Task requirements:
Can you retype the items character for character, from the very start through the line that contains "coord(487,321)", including both of those lines and nothing after?

Dataset extract:

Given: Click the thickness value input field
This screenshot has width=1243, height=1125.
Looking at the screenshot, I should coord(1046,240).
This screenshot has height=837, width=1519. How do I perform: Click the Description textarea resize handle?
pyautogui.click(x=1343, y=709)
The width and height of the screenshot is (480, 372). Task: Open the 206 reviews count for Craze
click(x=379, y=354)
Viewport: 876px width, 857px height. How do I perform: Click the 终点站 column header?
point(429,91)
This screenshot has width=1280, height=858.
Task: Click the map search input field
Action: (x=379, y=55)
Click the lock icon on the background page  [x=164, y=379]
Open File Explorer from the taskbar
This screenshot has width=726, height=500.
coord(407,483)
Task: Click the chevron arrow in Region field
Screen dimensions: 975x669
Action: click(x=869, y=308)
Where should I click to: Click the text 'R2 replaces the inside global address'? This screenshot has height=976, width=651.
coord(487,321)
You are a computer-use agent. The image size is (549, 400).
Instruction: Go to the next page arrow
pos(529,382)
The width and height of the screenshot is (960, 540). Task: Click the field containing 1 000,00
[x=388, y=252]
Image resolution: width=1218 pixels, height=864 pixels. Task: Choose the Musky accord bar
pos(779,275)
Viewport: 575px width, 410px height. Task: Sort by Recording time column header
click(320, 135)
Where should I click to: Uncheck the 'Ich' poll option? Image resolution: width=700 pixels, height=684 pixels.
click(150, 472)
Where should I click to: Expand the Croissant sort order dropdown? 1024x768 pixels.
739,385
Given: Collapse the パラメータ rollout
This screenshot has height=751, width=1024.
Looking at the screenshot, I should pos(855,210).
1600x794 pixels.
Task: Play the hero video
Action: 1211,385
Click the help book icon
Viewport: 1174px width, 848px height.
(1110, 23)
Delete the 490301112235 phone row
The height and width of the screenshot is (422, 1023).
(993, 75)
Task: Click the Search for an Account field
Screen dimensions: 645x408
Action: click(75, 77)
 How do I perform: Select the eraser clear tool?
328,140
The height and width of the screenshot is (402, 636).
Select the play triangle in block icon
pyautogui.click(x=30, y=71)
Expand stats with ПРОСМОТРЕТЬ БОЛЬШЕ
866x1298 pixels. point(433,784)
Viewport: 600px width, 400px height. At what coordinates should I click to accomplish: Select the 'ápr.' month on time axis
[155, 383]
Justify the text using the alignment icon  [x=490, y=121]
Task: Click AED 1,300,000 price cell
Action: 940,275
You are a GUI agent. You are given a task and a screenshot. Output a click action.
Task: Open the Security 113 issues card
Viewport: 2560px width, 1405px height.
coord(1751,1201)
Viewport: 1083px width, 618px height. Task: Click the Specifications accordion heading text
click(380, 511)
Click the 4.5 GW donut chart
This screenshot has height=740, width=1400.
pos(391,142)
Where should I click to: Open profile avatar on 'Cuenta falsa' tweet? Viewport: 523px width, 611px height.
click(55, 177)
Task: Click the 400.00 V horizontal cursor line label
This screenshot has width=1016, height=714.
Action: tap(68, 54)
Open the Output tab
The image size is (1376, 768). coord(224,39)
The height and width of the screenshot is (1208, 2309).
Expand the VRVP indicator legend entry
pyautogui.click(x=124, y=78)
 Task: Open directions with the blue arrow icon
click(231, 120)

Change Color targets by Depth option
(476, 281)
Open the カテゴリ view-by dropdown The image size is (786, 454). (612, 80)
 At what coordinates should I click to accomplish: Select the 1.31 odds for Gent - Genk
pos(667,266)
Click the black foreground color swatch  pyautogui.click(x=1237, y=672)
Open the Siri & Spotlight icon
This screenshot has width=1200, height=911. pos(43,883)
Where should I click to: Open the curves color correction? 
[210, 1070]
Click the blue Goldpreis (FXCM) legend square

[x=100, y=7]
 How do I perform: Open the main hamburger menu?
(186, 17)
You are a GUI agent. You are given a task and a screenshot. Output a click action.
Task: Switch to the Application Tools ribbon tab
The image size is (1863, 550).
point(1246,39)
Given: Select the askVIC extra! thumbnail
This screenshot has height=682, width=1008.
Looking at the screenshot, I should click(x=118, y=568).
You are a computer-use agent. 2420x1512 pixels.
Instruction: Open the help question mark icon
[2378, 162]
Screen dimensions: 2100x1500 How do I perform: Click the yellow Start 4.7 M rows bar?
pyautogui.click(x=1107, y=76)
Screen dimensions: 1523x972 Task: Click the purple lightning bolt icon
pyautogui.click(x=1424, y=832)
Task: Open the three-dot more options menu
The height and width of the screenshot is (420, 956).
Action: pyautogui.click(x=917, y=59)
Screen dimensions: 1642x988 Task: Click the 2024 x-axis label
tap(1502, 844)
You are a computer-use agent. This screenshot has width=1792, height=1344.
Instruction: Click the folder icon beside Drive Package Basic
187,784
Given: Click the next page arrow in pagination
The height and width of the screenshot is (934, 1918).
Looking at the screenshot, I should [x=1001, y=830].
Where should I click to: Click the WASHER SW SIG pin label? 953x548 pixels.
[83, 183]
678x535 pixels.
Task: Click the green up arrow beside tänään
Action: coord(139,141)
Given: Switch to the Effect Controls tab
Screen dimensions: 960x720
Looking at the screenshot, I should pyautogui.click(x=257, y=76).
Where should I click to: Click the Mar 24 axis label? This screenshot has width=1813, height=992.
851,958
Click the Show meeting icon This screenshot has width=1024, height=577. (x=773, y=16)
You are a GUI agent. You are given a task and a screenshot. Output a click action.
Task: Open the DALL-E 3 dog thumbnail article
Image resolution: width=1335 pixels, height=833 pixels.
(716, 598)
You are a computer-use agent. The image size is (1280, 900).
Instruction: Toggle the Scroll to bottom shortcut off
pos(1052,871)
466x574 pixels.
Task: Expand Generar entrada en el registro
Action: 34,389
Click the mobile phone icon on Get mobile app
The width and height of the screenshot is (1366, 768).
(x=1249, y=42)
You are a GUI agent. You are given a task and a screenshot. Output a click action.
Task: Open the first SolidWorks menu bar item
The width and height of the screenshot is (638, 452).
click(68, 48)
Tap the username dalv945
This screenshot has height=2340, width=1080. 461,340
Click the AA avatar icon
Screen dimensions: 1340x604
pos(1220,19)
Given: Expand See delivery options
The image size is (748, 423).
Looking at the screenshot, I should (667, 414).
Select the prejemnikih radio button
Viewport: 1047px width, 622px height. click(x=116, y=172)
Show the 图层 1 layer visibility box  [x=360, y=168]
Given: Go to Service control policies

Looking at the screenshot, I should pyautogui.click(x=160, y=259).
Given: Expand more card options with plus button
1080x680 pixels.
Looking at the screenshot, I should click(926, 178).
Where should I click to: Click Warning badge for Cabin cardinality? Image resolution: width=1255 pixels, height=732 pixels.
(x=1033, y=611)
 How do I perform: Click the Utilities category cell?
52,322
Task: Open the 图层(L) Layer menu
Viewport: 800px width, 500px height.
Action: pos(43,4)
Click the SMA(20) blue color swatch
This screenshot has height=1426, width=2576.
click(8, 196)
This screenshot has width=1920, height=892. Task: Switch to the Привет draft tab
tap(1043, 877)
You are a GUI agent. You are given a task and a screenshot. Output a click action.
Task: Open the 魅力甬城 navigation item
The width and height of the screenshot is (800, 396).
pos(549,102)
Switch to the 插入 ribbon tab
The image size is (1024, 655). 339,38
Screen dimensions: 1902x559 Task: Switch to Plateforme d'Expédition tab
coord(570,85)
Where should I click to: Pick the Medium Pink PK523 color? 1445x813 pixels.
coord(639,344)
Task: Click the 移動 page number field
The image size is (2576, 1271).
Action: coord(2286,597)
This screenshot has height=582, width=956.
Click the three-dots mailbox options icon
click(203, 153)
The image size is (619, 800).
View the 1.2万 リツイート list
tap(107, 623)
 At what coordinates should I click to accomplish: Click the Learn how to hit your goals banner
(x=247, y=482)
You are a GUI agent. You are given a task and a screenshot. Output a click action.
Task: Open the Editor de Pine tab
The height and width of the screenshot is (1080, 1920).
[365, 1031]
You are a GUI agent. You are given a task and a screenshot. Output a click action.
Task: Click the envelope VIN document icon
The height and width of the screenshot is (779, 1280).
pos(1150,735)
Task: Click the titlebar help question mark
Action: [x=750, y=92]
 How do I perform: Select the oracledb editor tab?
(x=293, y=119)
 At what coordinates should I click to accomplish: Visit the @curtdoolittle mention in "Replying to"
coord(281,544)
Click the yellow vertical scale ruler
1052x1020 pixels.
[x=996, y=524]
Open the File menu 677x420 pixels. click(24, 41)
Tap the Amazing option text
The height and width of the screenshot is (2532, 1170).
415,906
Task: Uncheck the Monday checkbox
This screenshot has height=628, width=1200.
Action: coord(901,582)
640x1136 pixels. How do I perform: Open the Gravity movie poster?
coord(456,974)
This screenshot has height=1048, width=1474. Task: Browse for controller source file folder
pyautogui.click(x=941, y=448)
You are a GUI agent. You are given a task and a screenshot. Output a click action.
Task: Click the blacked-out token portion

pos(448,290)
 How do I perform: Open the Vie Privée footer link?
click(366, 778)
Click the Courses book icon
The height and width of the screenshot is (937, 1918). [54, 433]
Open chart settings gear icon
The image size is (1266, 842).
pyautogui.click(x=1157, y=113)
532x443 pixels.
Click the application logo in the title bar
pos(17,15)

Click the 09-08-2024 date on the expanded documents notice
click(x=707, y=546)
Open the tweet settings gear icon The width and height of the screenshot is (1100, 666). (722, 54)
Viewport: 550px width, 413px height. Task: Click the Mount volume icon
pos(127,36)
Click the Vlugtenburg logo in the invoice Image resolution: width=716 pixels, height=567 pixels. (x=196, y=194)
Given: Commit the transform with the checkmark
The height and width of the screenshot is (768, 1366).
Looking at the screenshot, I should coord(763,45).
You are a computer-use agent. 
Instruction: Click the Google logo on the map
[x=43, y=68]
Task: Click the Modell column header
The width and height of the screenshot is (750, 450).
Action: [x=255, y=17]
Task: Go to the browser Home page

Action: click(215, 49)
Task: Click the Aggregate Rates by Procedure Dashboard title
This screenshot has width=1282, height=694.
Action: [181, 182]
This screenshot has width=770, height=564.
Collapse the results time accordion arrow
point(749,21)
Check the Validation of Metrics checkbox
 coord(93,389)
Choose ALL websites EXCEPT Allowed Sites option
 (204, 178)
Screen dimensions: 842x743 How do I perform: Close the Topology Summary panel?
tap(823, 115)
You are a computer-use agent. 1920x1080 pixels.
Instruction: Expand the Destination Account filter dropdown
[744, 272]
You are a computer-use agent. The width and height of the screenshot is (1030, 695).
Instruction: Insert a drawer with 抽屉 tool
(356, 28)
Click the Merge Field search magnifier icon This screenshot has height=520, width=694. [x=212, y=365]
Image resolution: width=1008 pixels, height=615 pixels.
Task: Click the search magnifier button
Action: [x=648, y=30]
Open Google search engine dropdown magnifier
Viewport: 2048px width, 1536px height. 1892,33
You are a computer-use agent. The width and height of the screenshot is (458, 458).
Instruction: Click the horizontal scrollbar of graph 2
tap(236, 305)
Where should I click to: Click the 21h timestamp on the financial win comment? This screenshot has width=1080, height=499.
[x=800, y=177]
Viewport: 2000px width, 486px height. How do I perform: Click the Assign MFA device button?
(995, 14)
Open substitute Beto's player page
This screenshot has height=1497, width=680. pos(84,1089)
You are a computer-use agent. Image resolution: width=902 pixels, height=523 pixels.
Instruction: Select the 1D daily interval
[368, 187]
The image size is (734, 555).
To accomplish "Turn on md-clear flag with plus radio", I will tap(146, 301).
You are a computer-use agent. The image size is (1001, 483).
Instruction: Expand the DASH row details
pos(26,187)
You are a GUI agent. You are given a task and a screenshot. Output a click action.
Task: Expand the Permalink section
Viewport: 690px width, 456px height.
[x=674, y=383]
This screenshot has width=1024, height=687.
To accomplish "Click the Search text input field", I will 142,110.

Right answer:
Given: Click the thickness value input field
This screenshot has width=1243, height=1125.
Looking at the screenshot, I should coord(1046,240).
This screenshot has height=837, width=1519. How do I perform: Click the Description textarea resize handle?
pyautogui.click(x=1343, y=709)
The width and height of the screenshot is (480, 372). Task: Open the 206 reviews count for Craze
click(x=379, y=354)
Viewport: 876px width, 857px height. How do I perform: Click the 终点站 column header?
point(429,91)
This screenshot has width=1280, height=858.
Task: Click the map search input field
Action: (x=379, y=55)
Click the lock icon on the background page  [x=164, y=379]
Open File Explorer from the taskbar
This screenshot has width=726, height=500.
coord(407,483)
Task: Click the chevron arrow in Region field
Screen dimensions: 975x669
Action: click(x=869, y=308)
Where should I click to: Click the text 'R2 replaces the inside global address'? This screenshot has height=976, width=651.
coord(487,321)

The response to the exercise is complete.